The planet entered a new geological epoch known as the Anthropocene in 1965, according to a new study led by UCL and University of New South Wales.
The Anthropocene has become a term used by scientists all over the world, seeking to put a marker on when humans began to leave a significant impact on the planet. Until now there has been no definitive ’global’ signal to enable scientists to officially declare a new epoch.
The study, published in Scientific Reports by members of the Australasian Antarctic Expedition 2013-2014, provides the first precise global signal for the Anthropocene from the Southern Hemisphere by using the accumulation of radiocarbon in tree wood from above ground nuclear bomb tests.
The researchers were able to mark the new epoch because the radiocarbon peak or ’golden spike’ found in the heartwood of a strange and singular tree, a Sitka Spruce found on Campbell Island, a World Heritage site in the middle of the Southern Ocean. The spruce is locally referred to as ’the loneliest tree in the world’ with the next closest tree over 200 km away on the Auckland Islands.
The golden spike was created by the culmination of mostly Northern Hemisphere atmospheric thermonuclear bomb tests in the 1950s and 1960s. The signal was fixed in the wood of the Campbell Island Sitka spruce by photosynthesis.
"We were incredibly excited to find this signal in the Southern Hemisphere on a remote island, because for the first time it gave us a well-defined global signature for a new geological epoch that could be preserved in the geological record," said lead author Professor Chris Turney (University of New South Wales).
"Thousands of years from now this golden spike should still stand as a detectable marker for the transformation of the Earth by humankind," added Professor Turney.
In the Northern Hemisphere, the atmospheric radiocarbon peak occurred in 1964 where the signal is preserved in European trees. That same peak took until late 1965 (October - December) to reach the Southern Hemisphere atmosphere. With that spruce, the signal became global, precise and detectable in the geological record, meaning it fitted the requirements as a marker for a new epoch.
The 100-year-old tree itself is an anomaly in the Southern Ocean. It is naturally found along the North American Pacific Coast but it is credited with being planted on Campbell Island by the Governor of New Zealand in 1901. The oceanic climate has had an unusual effect on the spruce.
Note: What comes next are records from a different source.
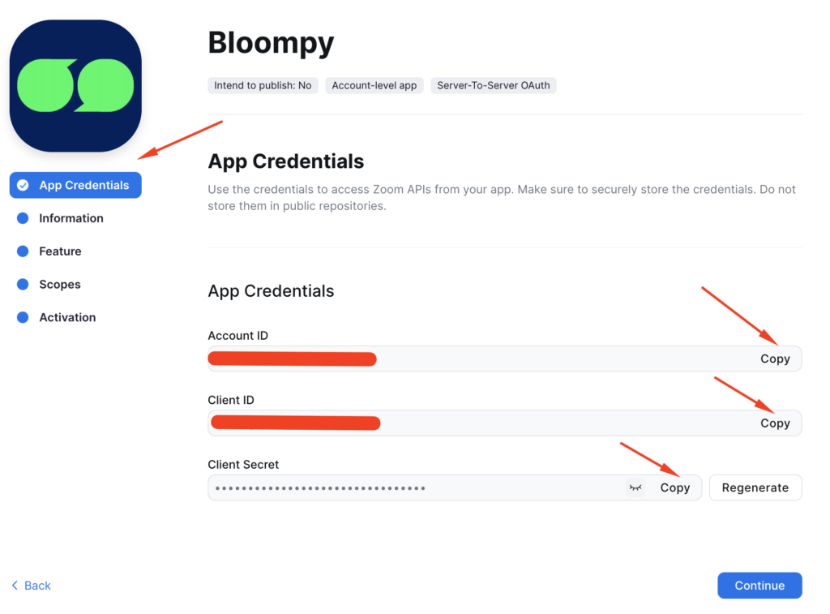Screen dimensions: 830x614
Task: Click the Scopes step dot
Action: pos(23,285)
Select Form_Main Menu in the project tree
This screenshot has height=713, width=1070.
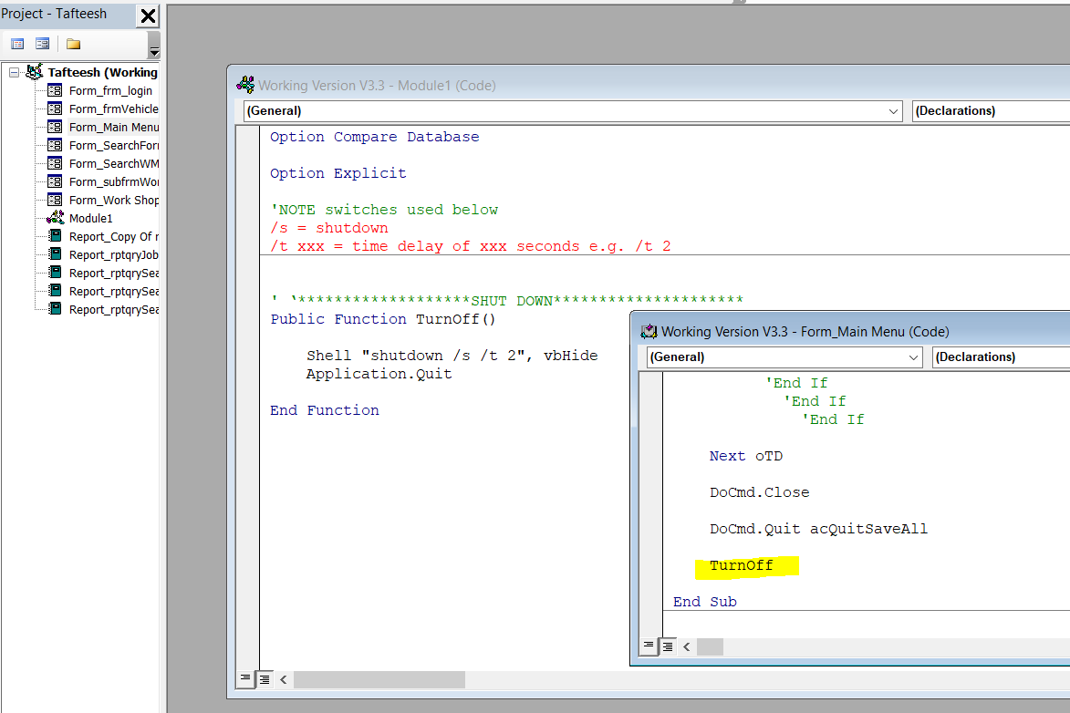click(x=113, y=127)
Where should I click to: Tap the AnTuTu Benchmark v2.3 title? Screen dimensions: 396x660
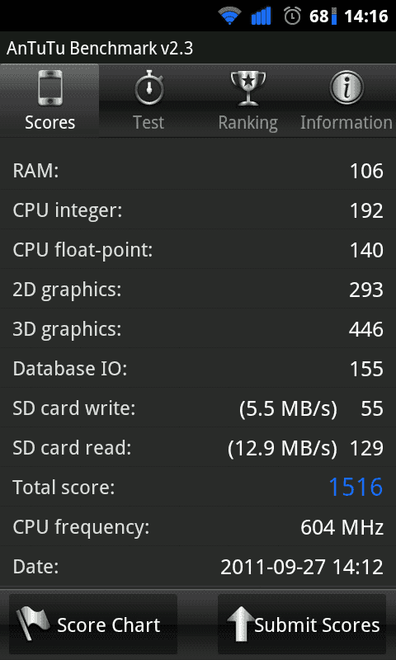[100, 49]
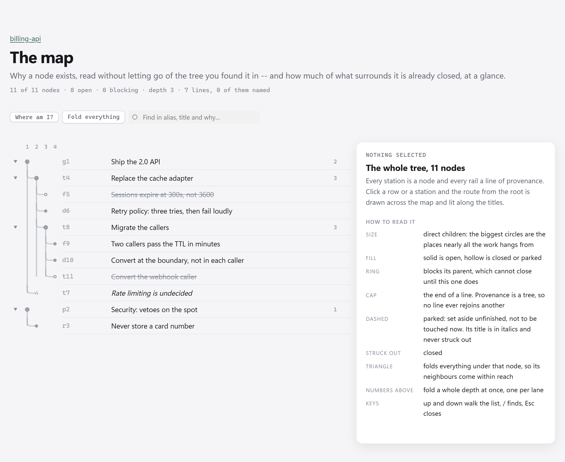The width and height of the screenshot is (565, 462).
Task: Fold the p2 Security node triangle
Action: point(15,310)
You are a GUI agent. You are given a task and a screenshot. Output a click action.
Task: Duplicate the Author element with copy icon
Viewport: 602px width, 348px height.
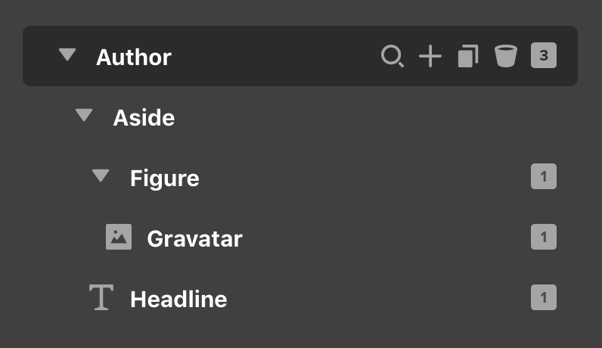468,56
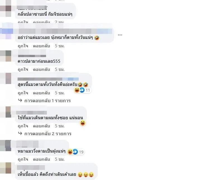Open blurred username of สูตรนี้แมวตาม commenter
Viewport: 197px width, 180px height.
48,79
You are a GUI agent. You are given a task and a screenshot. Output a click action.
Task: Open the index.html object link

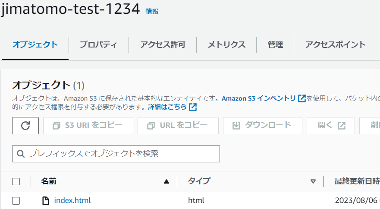(x=72, y=200)
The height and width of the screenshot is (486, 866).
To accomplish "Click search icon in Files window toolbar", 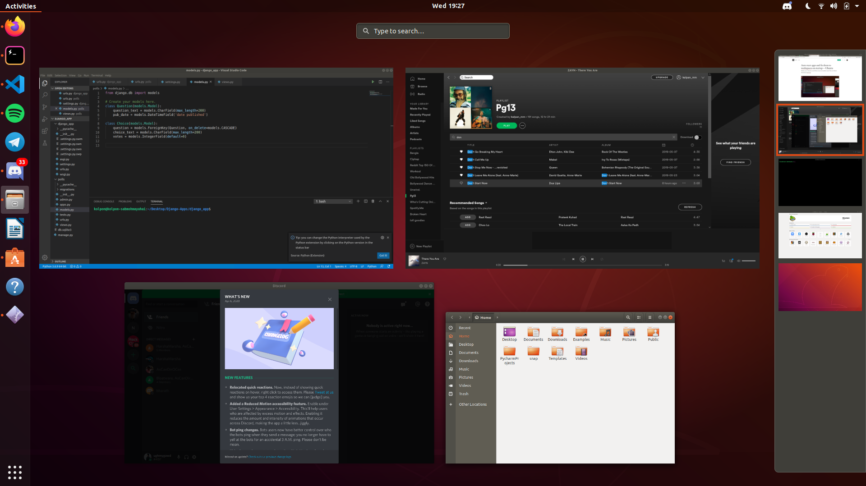I will pyautogui.click(x=628, y=317).
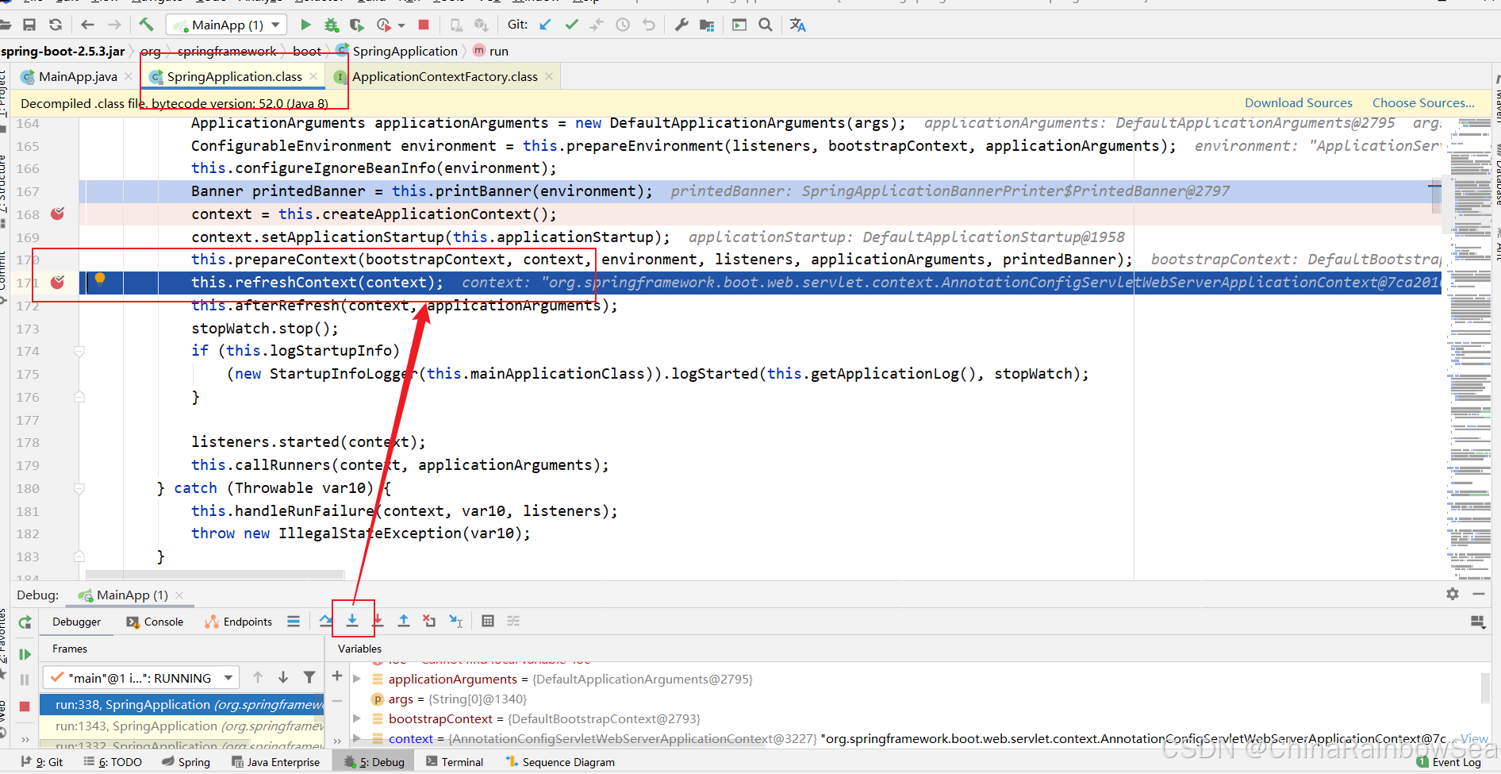The image size is (1501, 774).
Task: Stop the program with the red square in the toolbar
Action: [x=424, y=25]
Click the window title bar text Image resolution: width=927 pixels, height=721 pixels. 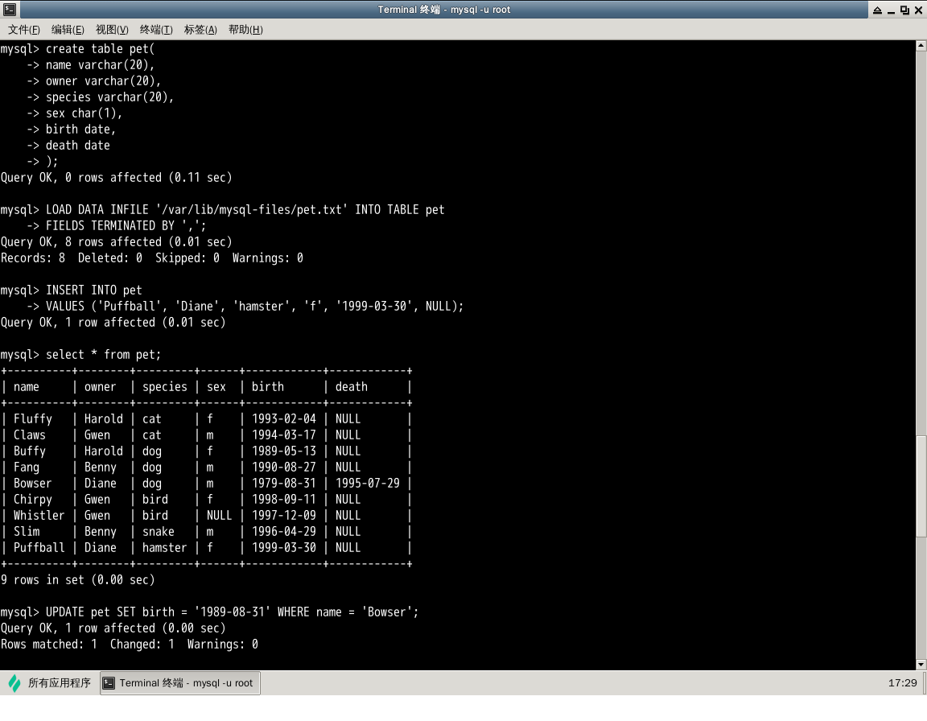[444, 10]
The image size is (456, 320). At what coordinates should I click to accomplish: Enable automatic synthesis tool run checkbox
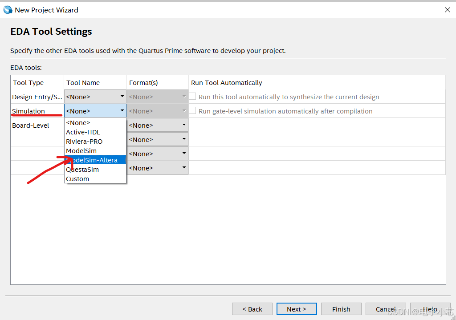[x=192, y=97]
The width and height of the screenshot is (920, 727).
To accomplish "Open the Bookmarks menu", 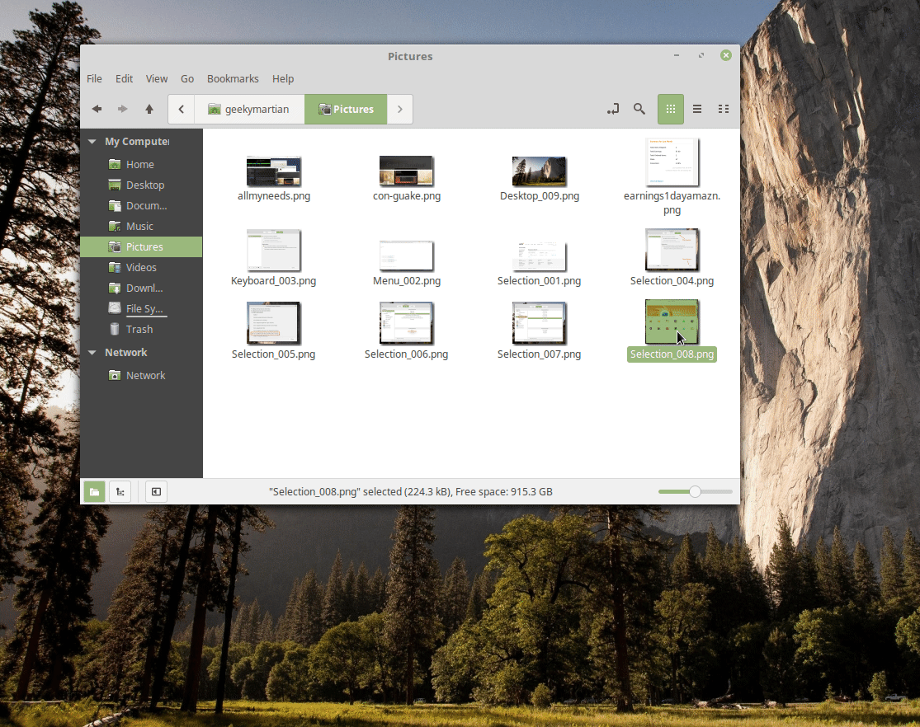I will point(233,79).
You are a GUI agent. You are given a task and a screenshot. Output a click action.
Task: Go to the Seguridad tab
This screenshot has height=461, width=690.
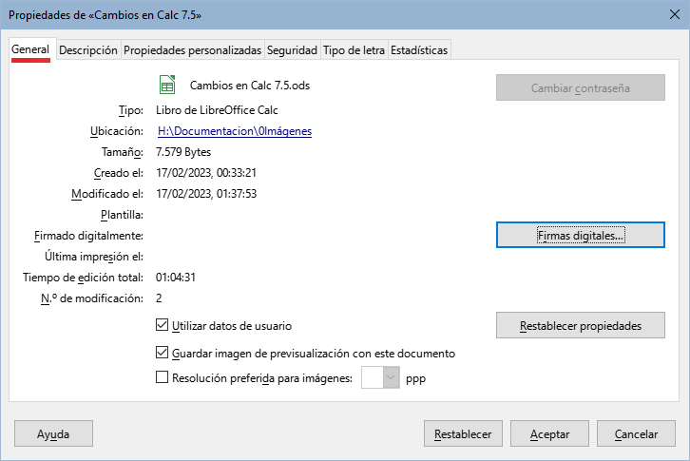(292, 50)
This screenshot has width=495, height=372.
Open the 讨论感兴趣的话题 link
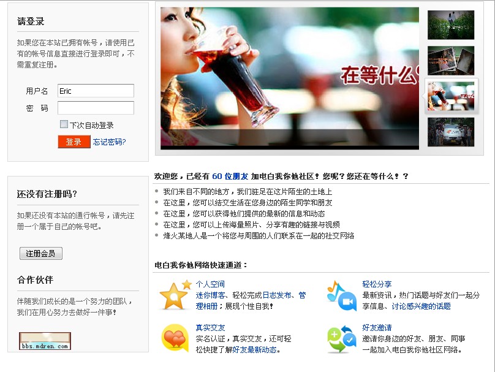pos(421,306)
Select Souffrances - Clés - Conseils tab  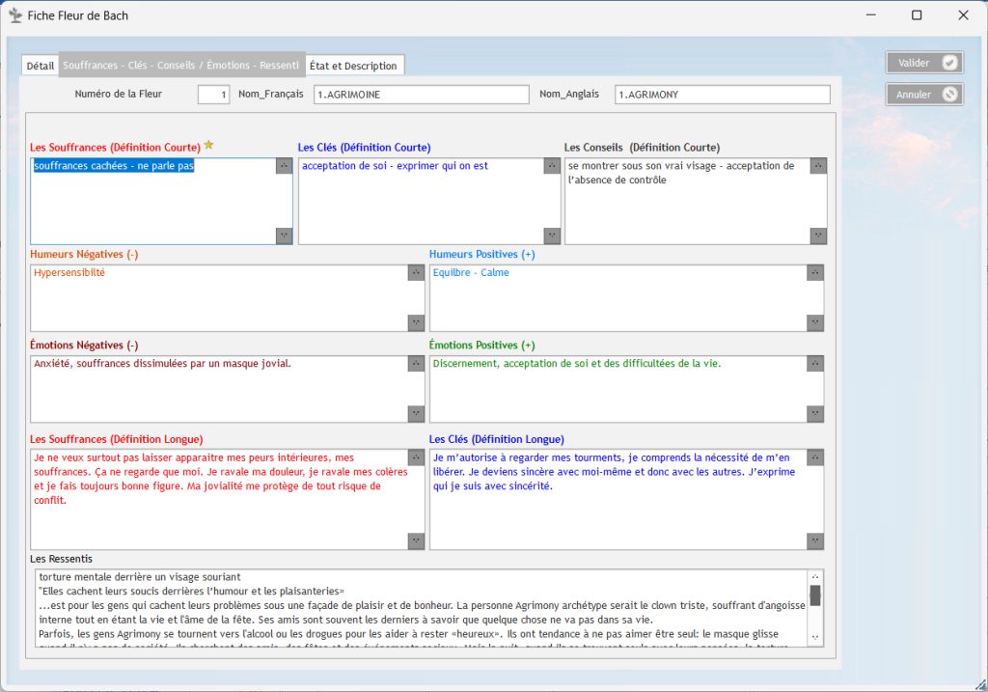pos(181,66)
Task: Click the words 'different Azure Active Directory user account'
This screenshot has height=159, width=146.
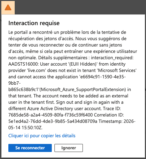Action: (55, 108)
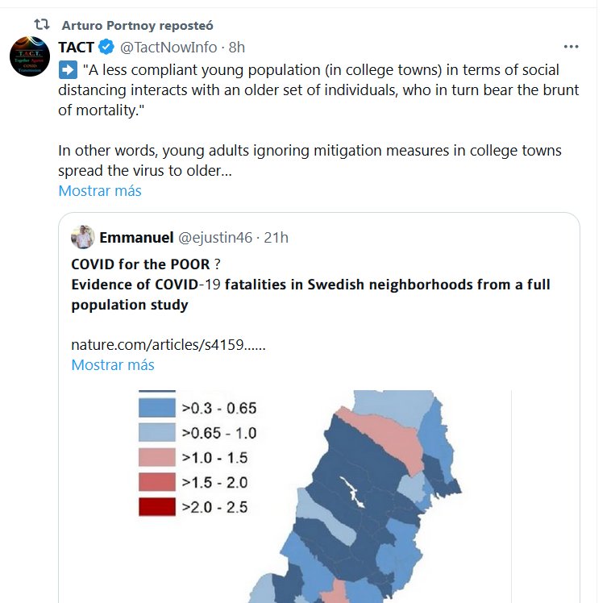Click the dark red >2.0 - 2.5 legend swatch
This screenshot has height=603, width=611.
coord(156,507)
Although it has grown to 10m tall, the tree has never produced cones, suggesting it has remained in a permanently juvenile state.
"It seems somehow apt that this extraordinary tree, planted far from its normal habitat by humans has also become a marker for the changes we have made to the planet," said co-author Professor Mark Maslin (UCL Geography).
"It is yet further evidence, if that was needed, that in this new epoch no part of our planet remains untouched by humans," added Professor Maslin.
Funding support was also provided by the Crown Research Institutes from the New Zealand Ministry of Business, Innovation and Employment’s Science and Innovation Group.